Le secteur des textiles est un secteur clef de la négociation. Il est probable que le ficelage du paquet final du cycle de l’Uruguay dépendra de percées à l’intérieur du triangle agriculture – propriété intellectuelle – textiles. Pour la Suisse – un des deux États membres de l’accord multifibres (avec le Japon) qui n’applique pas cet accord – la négociation sur les textiles ne pose pas de problèmes. Notre pays se trouve ainsi dans une position idéale pour jouer, dans toute la mesure du possible, un rôle de médiateur. C’est ainsi que nous avons décidé de faire des textiles un secteur prioritaire pour la Suisse. Notre position sera celle qui aidera à débloquer cette négociation difficile.

Une telle position s’inspirera des principes généraux suivants:

  • – durant la période de transition qui s’écoulera entre la date d’expiration de l’accord multifibres (1991)13 et l’intégration totale du secteur des textiles dans le régime ordinaire du GATT il ne devra y avoir aucune augmentation de la protection par rapport à l’état actuel.
  • – c’est ainsi que l’introduction d’un contingentement global tel que proposé par les États-Unis et le Canada ne peut entrer en ligne de compte.
  • – la durée de transition doit être aussi courte que possible: plus proche des cinq ans que des dix ans.
  • – le succès de la négociation sur les textiles dépend du renforcement des règles du GATT, notamment de celles sur les sauvegardes et le dumping.

1.6. Services14

La Suisse, pays exportateur de services par excellence, se doit de jouer un rôle particulièrement actif et imaginatif dans la négociation sur les services. Elle présentera d’ici la fin du mois de mai un projet de texte complet d’accord sur les échanges de services.

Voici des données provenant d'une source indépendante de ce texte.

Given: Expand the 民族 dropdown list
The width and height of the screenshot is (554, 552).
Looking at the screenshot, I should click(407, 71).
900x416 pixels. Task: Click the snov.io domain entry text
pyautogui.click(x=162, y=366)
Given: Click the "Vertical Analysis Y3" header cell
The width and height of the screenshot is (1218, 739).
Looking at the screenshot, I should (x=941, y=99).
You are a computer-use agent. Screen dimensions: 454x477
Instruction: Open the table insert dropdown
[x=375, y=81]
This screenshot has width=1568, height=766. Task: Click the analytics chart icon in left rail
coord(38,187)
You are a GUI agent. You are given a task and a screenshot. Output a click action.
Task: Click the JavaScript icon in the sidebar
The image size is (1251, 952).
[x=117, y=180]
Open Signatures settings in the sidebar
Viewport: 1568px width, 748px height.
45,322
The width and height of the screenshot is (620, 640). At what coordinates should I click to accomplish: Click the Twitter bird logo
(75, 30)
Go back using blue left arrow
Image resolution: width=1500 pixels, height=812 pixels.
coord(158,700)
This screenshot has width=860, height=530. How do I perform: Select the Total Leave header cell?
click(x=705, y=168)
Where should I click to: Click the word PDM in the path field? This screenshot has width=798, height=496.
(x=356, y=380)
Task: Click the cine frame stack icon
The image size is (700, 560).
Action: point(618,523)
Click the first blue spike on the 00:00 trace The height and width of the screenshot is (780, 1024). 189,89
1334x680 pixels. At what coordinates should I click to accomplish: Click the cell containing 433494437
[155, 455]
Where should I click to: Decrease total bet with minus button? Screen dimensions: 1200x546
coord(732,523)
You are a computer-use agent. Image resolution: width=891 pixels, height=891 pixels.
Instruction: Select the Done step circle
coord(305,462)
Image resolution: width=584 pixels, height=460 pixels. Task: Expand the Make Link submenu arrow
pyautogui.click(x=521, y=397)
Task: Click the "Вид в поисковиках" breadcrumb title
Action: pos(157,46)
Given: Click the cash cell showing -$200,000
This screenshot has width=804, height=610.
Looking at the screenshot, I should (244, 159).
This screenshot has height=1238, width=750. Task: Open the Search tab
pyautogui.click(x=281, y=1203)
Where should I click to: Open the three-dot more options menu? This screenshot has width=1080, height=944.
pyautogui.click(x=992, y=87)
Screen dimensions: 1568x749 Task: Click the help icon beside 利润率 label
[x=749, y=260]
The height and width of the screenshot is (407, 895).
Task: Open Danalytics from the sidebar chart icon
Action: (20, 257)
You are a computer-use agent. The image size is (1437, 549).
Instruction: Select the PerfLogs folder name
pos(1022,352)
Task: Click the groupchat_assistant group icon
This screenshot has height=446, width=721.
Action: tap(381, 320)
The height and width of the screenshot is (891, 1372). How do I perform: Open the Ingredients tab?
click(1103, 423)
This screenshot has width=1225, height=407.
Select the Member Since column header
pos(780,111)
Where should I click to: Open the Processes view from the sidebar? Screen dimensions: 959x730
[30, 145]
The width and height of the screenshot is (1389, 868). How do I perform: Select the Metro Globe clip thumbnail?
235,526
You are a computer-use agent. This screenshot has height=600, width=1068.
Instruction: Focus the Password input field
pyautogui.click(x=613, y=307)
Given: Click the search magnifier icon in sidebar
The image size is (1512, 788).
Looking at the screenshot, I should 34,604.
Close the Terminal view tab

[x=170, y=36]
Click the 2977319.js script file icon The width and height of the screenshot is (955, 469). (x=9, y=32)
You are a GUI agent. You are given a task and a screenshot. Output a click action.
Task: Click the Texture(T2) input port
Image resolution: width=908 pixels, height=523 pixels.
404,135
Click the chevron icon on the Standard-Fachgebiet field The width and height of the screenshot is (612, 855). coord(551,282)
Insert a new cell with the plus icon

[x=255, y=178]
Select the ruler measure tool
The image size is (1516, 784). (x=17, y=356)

Pour notre pays, les objectifs suivants sont les plus importants:

  • – le futur accord général sur les échanges de services (GATS) doit s’étendre à tous les services, sans exception, et introduire dans ce secteur des échanges les principales règles du jeu du GATT: traitement de la nation la plus favorisée, non-discrimination, traitement national et règlement des différends.
  • – pour la Suisse ce qui compte avant tout est l’application du principe MFN. Il est essentiel que dès la conclusion de l’accord GATS, notre pays puisse accéder à tous les bénéfices de libéralisation et de dérèglementation de tous les accords sur les services conclus bi- ou plurilatéralement. Là où des exceptions sectorielles au principe MFN devront être prévues, ceci par le truchement d’annotations sectorielles (secteur financier p. ex.), il est essentiel qu’elles aient un caractère temporaire. La seule exception permanente sera celle accordée, par analogie à l’article XXIV, aux groupements régionaux en voie d’intégration économique.
  • – Quant aux modalités de libéralisation progressive, la Suisse est en faveur d’une approche dynamique – appelée «bottom up» – procédant par voie de négociations sectorielles parallèles et successives. La libéralisation se fera par l’intermédiaire de la clause de la nation la plus favorisée. L’approche «top down» qui est celle des codes de l’OCDE et qui est préconisée au GATT par les Américains nous paraît trop fastidieuse et peu applicable à un accord entre une centaine de parties contractantes dont de nombreux pays en développement. Cette méthode consiste à appliquer dès la conclusion de l’accord tous les principes du GATT (MFN, ND, TN) à tous les secteurs et tous les participants, en assortissant pourtant l’accord d’une longue liste d’exceptions dont l’élimination ferait ensuite l’objet de négociations successives. Étant donné l’importance que le cycle de l’Uruguay débouche, au delà des règles du jeu, sur un début concret de libéralisation, il n’est pas exclu qu’une combinaison des deux méthodes (bottom up et top down) soit choisie. Le degré de libéralisation initial serait défini par la méthode «top down», alors qu’à partir de là, la libéralisation progressive serait atteinte par la méthode «bottom up».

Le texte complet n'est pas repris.